Por Celso Niskier,
No último dia 12 de setembro, o Ministério da Educação e o Instituto Nacional de Estudos e Pesquisas Educacionais Anísio Teixeira (Inep) divulgaram os resultados do Exame Nacional de Desempenho dos Estudantes (Enade) 2021. Aplicado para cursos de bacharelado, licenciatura e tecnológico de 30 áreas, e com mais de 492 mil inscritos, o Enade 2021 foi o primeiro desde o início da pandemia e o maior já realizado desde a sua criação.
Entre os destaques está a consolidação da educação a distância como a modalidade de ensino com o maior número de estudantes. Pela primeira vez, 52% dos alunos que fizeram a prova estavam matriculados na EAD. Outra constatação foi a de que 21% dos estudantes das IES privadas com fins lucrativos e 20,9% das privadas sem fins lucrativos pensaram em trancar ou desistir do curso devido às dificuldades geradas pela pandemia para a continuidade dos estudos.
Ainda em relação ao período conturbado que vivemos entre 2020 e 2021, foi confirmada a percepção de que as instituições particulares de educação superior se adaptaram melhor e mais rapidamente, em relação às públicas, para ofertar aulas remotas no início da pandemia. O percentual de estudantes satisfeitos com o desempenho das IES privadas com fins lucrativos é de 67,3% e das sem fins lucrativos de 74,4%, ante 28,1% dos alunos das universidades públicas estaduais e 21,8% das públicas federais.
Sem grandes variações no desempenho geral das instituições, cabe agora a cada uma analisar seus resultados e, se for o caso, tomar as medidas necessárias para seguir na jornada rumo ao desenvolvimento institucional. Afinal, ainda que sua metodologia possa ser questionada, o Enade consiste no principal instrumento do Sistema Nacional de Avaliação da Educação Superior (Sinaes) e seus resultados devem funcionar como o Norte para quem busca ofertar um ensino de qualidade.
Além do aspecto qualitativo, também quero destacar aqui o outro lado da educação superior apresentado pelo exame: o humano. No que talvez seja a melhor radiografia do perfil do estudante de graduação do país, o Enade nos mostrou que a educação superior segue sendo majoritariamente feminina (64%) e composta por pessoas brancas (46%), de famílias com renda familiar de até três salários mínimos (65%) e com pais sem graduação (75%).
Considerando que 67% dos participantes do Enade cursaram a educação superior em instituições particulares, esse panorama nos convida a fazer uma análise para além da qualidade da oferta: a efetividade das políticas públicas de acesso. Embora a maior parte dos concluintes sejam de famílias de baixa renda, apenas 1,2% contaram com o suporte do Fies e 6,2% receberam bolsas integrais do ProUni.
Ante números tão baixos, ganha destaque o empenho das instituições particulares para garantir a permanência desses estudantes na graduação. Por iniciativa própria, 12,6% dos graduandos contaram com bolsas fornecidas pelas instituições e 2,4% com financiamento também viabilizado pelas IES, ressaltando que a responsabilidade social das instituições particulares se faz presente tanto naquilo que é a sua razão de existir – ofertar uma educação superior de qualidade – quanto na incidência para a transformação da sociedade na qual está inserida.
Desta forma, ao mesmo tempo em que atende à estrutura do Sinaes para o mapeamento da qualidade das graduações, o Enade também funciona como um eficiente instrumento de descortinamento da realidade e das necessidades dos nossos estudantes, no que consiste em um complemento fundamental aos dados coletados pelo Censo da Educação Superior. É a realidade nas suas mais distintas faces.

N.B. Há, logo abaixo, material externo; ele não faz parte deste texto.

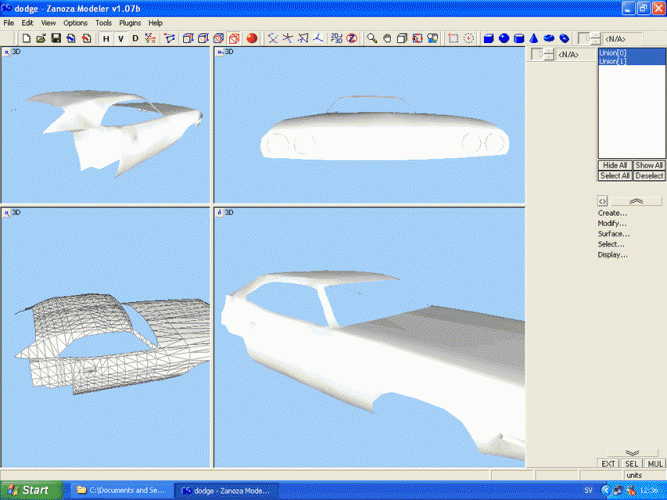667x500 pixels.
Task: Open the Tools menu
Action: point(104,22)
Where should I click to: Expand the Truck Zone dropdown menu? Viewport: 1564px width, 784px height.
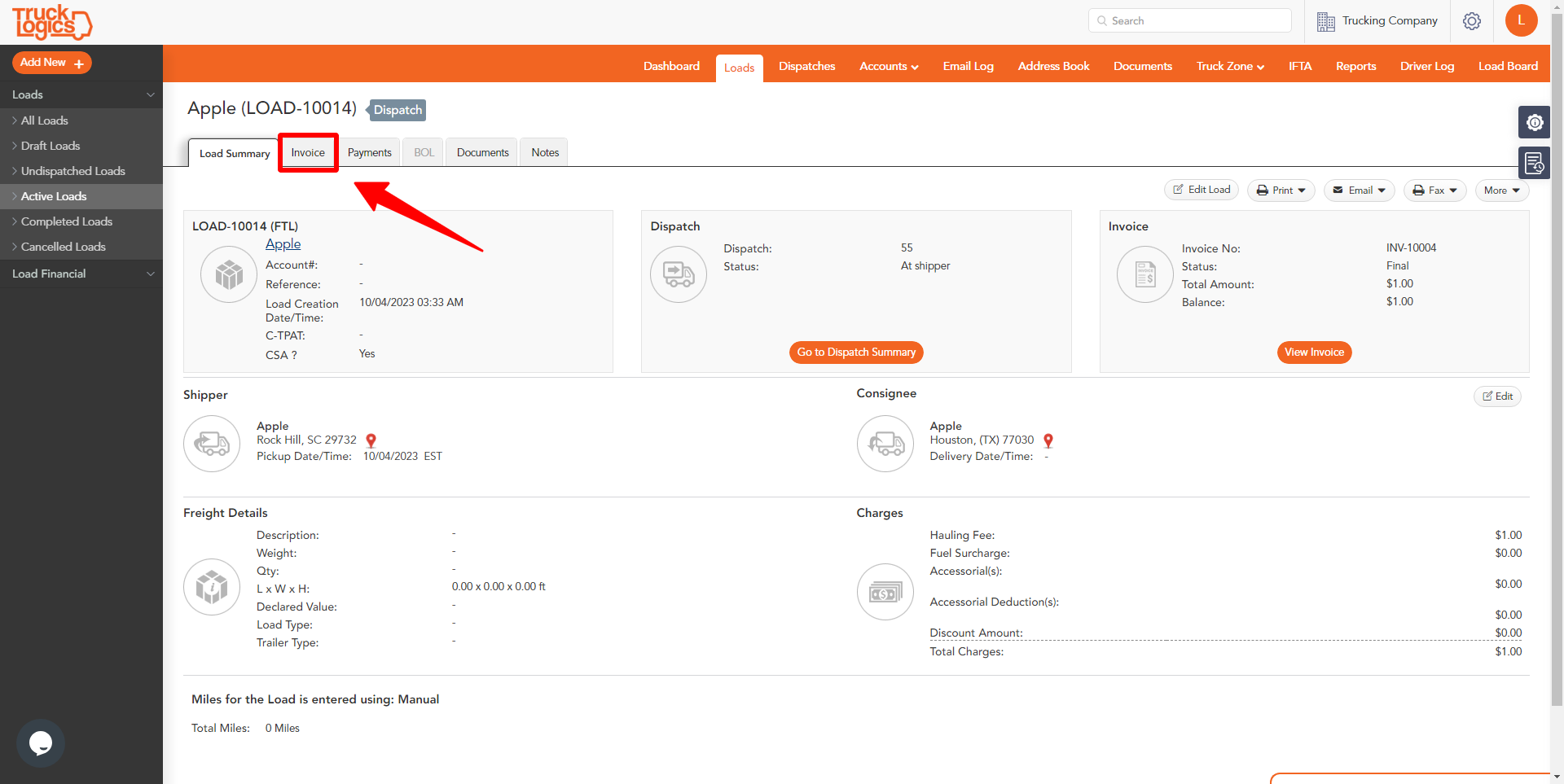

Contudo, sem questionar a relevância do exame, reforço a importância de que a sua aplicação seja revista de modo que o estudante seja comprometido com o resultado final da prova, garantindo resultados mais aderentes ao que é realmente ofertado pelas IES. E não custa lembrar que o Enade é apenas uma das variáveis que resultam no conceito do curso, ao lado de aspectos como as avaliações in-loco e a formação e a dedicação docentes. Por fim, ressalto que existem outros fatores indicativos da qualidade de um curso, como a empregabilidade dos egressos.
Medir qualidade é um exercício complexo e os resultados de um único exame não podem ser tomados como verdade absoluta. A cesta de variáveis é ampla e precisa ser considerada em toda a sua extensão.